Fidelidade e Traição

17/03/2018

Aqui há dias, meio Portugal comentava o facto de uma mulher ter exposto outra em cartazes afixados em postes. Acusando-a de tudo e mais alguma coisa, por ter tido um caso com o marido da primeira.

As opiniões dividiam-se

Mas parecia consensual que quem deveria ser chamado à pedra seria o marido, pois seria quem teria justificações a dar. Já que era o único que tinha assumido um compromisso formal, pelo menos, com a mulher com quem estava casado.

Nesse antro de moral e esgoto a céu aberto que são as caixas de comentários de blogs que permitem o anonimato, não faltou quem comentasse, cheia de certezas, que se quer outra, que acabe o casamento primeiro.

Poucos houve que mencionassem que se, e quando, há traição, a responsabilidade, usou-se a palavra culpa, mas não me parece adequada, é de ambos. E, acrescento eu, não é porque um não se chega à frente para agir que não é corresponsável pelo estado a que as coisas chegaram.

A passividade conta como decisão de não intervir.

Não pode ser desculpa para a desresponsabilização.

Independentemente da razão, há motivos emocionais para chamar nomes à vaca que andou a enfiar-se debaixo do nosso namorado e/ou marido. (Juro pela minha saúde que li isto, escrito desta forma).

E, mesmo que não o digamos, sentimo-lo.

Inconscientemente, talvez exijamos solidariedade às nossas companheiras de género, que se ponham no nosso lugar. Fidelidade ao outro em vez de sermos fieis ao que sentimos. Por outro lado, tal exigência evoca um comportamento muito português. Que se prende com a infantilização dos homens. Embora o patriarcado tenha algo a dizer na diabolização das mulheres, implícita na desculpabilização de homens feitos. 

De tão inculcada no nosso consciente coletivo, é difícil de discernir.

Se idealmente partimos do princípio que uma mulher só se envolve com um homem comprometido se não souber da sua situação, todos sabemos que o envolvimento acontece independentemente do estado civil dos intervenientes. E que um casamento não se acaba por um flirt. Eventualmente um caso, que não sabemos se é apenas passageiro se para durar. E tem pouco a ver com o que o estatuto, a instituição casamento, representa para algumas pessoas. Socialmente, há muito quem não consiga viver se não for em casal, independentemente de ser uma relação de fachada, apenas.

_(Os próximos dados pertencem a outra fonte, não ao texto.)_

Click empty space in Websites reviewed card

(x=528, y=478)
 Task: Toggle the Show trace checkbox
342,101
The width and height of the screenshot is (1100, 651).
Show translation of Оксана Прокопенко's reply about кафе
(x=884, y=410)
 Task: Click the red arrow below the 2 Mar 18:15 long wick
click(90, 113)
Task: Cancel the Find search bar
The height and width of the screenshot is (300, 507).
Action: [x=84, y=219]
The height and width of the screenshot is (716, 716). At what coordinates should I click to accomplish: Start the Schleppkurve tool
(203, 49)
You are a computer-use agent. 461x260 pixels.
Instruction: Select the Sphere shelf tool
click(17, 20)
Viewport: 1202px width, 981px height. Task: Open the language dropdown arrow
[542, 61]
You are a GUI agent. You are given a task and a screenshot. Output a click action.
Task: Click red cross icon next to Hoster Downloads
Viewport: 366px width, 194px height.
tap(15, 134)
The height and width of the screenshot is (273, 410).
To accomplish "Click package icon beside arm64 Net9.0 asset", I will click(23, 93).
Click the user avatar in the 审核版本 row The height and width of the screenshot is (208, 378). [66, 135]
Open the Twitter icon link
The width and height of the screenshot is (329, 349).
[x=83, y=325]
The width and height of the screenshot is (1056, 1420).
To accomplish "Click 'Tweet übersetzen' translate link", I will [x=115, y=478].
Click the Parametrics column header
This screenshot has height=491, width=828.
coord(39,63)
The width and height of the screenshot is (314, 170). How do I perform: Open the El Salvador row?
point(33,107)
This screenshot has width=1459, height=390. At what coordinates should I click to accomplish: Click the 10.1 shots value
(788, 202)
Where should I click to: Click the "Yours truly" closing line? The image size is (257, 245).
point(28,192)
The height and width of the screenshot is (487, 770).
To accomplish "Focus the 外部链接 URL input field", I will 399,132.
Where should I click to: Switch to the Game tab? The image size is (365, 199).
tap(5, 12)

A atração entre os pares é involuntária e avassaladora.

Longe de mim estar aqui a fazer a apologia da traição, sequer a justificá-la, mas, psiquicamente, valores, salvo seja, mais altos se levantam.

Em sã consciência e plena posse das suas faculdades mentais, não sendo um sociopata ou uma devassa, ninguém se envolve com uma pessoa comprometida porque não tem mais e melhor que fazer. Envolve-se porque algo mais forte está em jogo, quanto mais não seja, a esperança. E pode começar até com um flirt inocente, a atração que leva à sedução, e eventualmente a algo mais sério, do qual alguém vai sair magoado, é na grande maioria das vezes incontrolável. Mais forte do que a razão e até o coração.

E não há racionalidade e civismo que nos salvem.

A vida, muito menos a sentimental, não é um código de leis do que pode e não pode fazer-se. Quando, onde, com quem e como. Também não é uma selva, é certo. E, moralmente, o mundo condena quem trai, julga quem é traído e quem é traidor.

A consciência individual também

No entanto, quantos estão dispostos a atirar janela fora a possibilidade de um relacionamento feliz, compensador, cúmplice, companheiro, inspirador e motivador?